» Fragmento del documento

++++++++++

Si prefieres una bebida sin cafeína para la tarde o la noche, prepara una leche caliente o bebida vegetal con media cucharadita de cúrcuma, una pizca de canela y una pequeña cantidad de pimienta negra. Endulza, si es necesario, con un poco de miel o un edulcorante apto para ti.
Para un uso adecuado, utiliza las especias en cantidades moderadas y procura elegir canela de Ceilán, ya que contiene menos cumarina que la canela cassia. Evita consumir grandes cantidades de canela todos los días y consulta con un profesional de la salud si padeces enfermedades hepáticas, tomas medicamentos anticoagulantes o tienes alguna condición médica que requiera una alimentación especial. Además, limita el consumo de café si eres sensible a la cafeína, tienes hipertensión no controlada o problemas para dormir.

++++++++++

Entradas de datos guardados
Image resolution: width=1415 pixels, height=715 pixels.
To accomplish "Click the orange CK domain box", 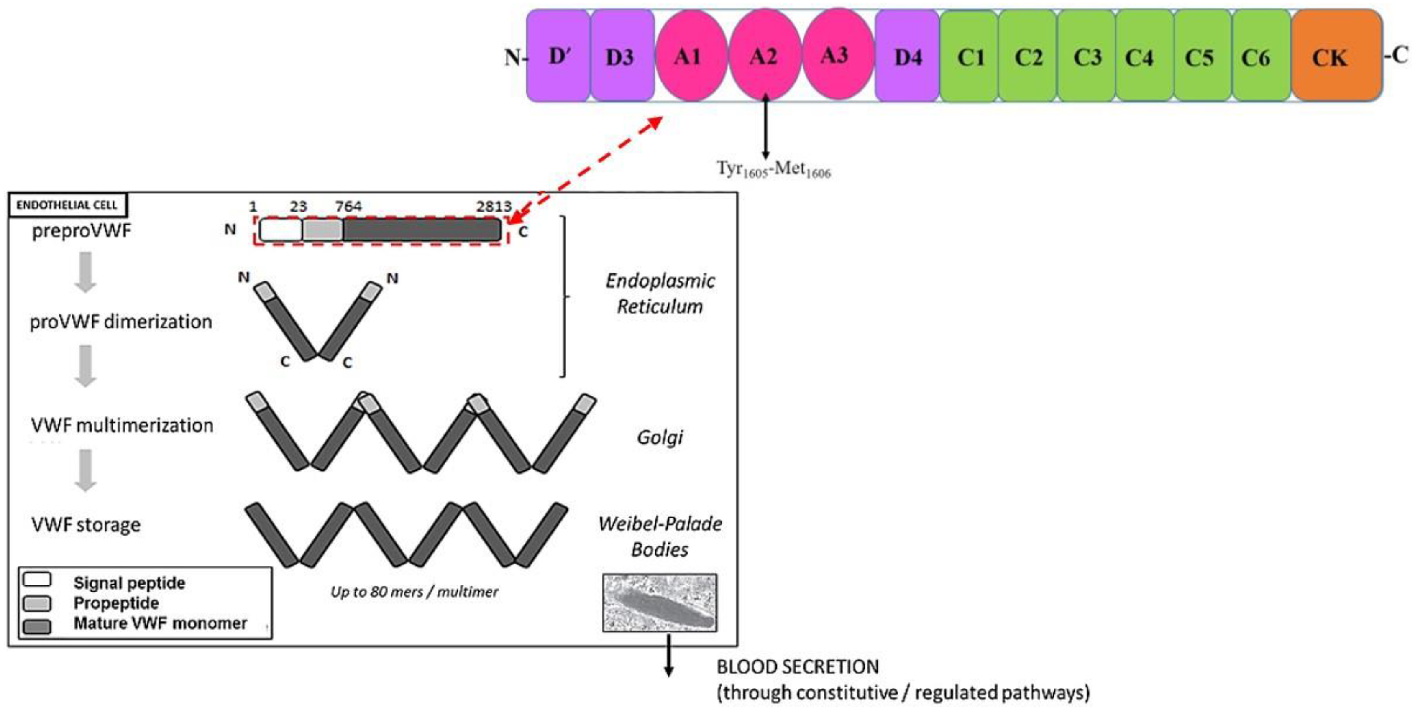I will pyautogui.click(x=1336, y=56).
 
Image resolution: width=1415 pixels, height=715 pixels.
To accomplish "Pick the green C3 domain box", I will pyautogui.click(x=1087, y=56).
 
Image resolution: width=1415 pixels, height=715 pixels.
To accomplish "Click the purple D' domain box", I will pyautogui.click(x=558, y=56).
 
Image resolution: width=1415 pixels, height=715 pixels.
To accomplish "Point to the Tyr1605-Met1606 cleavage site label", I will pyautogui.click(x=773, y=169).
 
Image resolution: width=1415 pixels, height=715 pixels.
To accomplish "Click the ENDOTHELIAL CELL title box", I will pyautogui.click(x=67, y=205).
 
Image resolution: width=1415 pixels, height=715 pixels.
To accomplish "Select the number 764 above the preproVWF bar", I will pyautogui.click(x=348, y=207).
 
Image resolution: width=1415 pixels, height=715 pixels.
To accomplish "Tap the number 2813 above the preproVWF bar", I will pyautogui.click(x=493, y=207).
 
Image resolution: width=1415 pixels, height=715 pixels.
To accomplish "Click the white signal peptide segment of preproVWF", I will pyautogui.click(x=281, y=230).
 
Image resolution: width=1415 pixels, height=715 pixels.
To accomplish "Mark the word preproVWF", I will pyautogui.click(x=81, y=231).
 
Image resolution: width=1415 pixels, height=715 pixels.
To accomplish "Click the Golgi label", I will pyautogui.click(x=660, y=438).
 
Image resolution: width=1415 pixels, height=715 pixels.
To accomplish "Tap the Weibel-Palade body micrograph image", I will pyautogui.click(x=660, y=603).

++++++++++

» Instrucción 1
Devuelve la parte del fragmento sobre especias que empieza en "Si prefieres una" y continúa hasta "apto para ti.".
» Instrucción 2
Según el fragmento sobre especias, ¿por qué se recomienda elegir canela de Ceilán? Responde en una a tres oraciones.

» Respuesta 1
Si prefieres una bebida sin cafeína para la tarde o la noche, prepara una leche caliente o bebida vegetal con media cucharadita de cúrcuma, una pizca de canela y una pequeña cantidad de pimienta negra. Endulza, si es necesario, con un poco de miel o un edulcorante apto para ti.

» Respuesta 2
Se recomienda porque la canela de Ceilán contiene menos cumarina que la canela cassia.